==== Отрывок текста
Дело было не только, а может быть, и не столько в оторванности Исполнительного Комитета от «рабочих и солдатских депутатов». Эту трещину между верхами кое-как удавалось замазывать еще долгое время. Но сейчас уже замечался разлад или замечалось отсутствие спайки между советскими руководящими сферами и действительными массами петербургского пролетариата и гарнизона. Более наблюдательные члены Исполнительного Комитета это уже формулировали в то время. Слепые игнорировали до конца. Если бы они не игнорировали, конец, пожалуй, мог бы быть и не столь позорным для нового советского большинства.
Кажется, на другой день утром в мое отсутствие Плеханов сделал визит Исполнительному Комитету. По-видимому, это был первый и последний визит Плеханова в руководящие советские сферы. Вопреки моим ожиданиям, болезнь не позволила ему занять подобающее место в Совете и в революции. Может быть, ему помешала не только болезнь. Между позицией Плеханова и позицией Совета была настолько резкая грань, что Плеханов счел нужным воздержаться от всяких попыток участия в чуждом учреждении… Я лично полагаю, что эта грань с образованием нового большинства была совсем не так резка: между «мамелюками» и большевиками она, несомненно, была значительно резче. Но все же новое большинство также не обнаруживало склонности идти навстречу контакту с Плехановым: оно не хотело компрометировать себя в глазах масс. Оно правильно полагало: можно делать, по не следует говорить, не надо афишировать.
Участие Плеханова в событиях 1917 года ограничилось его писаниями в крошечной, малочитаемой и совершенно невлиятельной газетке «Единство». Его единомышленники составляли небольшую группу, не представленную в Совете именно ввиду ее полной ничтожности… С Плехановым я лично так и не познакомился до самой его смерти.
Вместе с Плехановым приехали давно ожидаемые именитые гости – французская и английская делегации: М. Кашен, Мутэ, Лафон, О'Греди, Торн, Сандерс. В 20-х числах нас посетил еще один знатный иностранец – первый пионер, исследователь неведомой российской революционной почвы из высокопросвещенной Европы. Это был Брантинг, шведский социалистический лидер. Однако эта знаменитость, посетившая Исполнительный Комитет, говорившая приветствия, пытавшаяся начать деловую политическую беседу, прошла у нас совсем мало замеченной. Приняли, поговорили, как сотни других делегаций, и сейчас же забыли.
========
▸ Список заданий
1: В какой газете, согласно отрывку о Плеханове, он печатался в 1917 году?
2: Продолжите отрывок о Плеханове, начав сразу после его последнего предложения.
Данные ниже представляют собой отдельный материал, не связанный с отрывком о Плеханове.
==== Данные
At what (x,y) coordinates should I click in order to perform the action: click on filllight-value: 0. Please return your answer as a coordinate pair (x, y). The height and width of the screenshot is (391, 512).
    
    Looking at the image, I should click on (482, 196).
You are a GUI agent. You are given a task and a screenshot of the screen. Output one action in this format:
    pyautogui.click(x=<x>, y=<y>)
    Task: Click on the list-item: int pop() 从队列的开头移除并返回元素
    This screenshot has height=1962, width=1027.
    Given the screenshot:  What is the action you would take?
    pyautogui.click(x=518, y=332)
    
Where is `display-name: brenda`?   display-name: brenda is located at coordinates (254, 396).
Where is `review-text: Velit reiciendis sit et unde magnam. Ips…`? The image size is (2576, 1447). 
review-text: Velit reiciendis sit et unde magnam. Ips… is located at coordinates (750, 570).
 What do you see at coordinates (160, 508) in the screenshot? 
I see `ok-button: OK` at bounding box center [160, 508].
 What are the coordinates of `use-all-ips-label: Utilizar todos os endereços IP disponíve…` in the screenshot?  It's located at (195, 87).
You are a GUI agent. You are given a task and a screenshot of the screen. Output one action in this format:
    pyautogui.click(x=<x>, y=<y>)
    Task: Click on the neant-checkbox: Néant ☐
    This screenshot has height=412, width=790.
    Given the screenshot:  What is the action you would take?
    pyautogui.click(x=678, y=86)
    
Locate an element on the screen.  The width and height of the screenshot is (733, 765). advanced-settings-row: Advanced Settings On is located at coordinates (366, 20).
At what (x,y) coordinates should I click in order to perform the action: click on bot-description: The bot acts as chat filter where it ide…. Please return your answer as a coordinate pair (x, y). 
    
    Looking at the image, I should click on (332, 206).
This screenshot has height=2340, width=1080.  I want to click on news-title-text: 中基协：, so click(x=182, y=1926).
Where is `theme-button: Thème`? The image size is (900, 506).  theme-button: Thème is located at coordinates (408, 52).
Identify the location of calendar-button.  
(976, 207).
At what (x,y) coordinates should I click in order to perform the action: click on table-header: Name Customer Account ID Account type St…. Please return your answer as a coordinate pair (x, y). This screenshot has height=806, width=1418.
========
▸ Ответы
1: В газете «Единство».

2:
Этого совсем нельзя сказать о французских и английских гостях. Их мы не только давно ждали. О них мы были очень много наслышаны. И не с хорошей стороны. Какими бы они ни были честными и благородными гражданами, какими бы они ни были убежденными социалистами, для нас, не только для циммервальдцев, но и для наших советских оборонцев, прибывшие англо-французские деятели были фактическими делегатами союзных правительств, были агентами англо-французского капитала и империализма. Нам было хорошо известно их «священное единение» со своими правящими сферами, виновниками войны и рыцарями международного грабежа. Мы были достаточно осведомлены о шовинизме и о крупной, глубоко вредной роли этих деятелей в их странах и в рабочем движении, вернее, в борьбе с рабочим движением Англии и Франции в период войны.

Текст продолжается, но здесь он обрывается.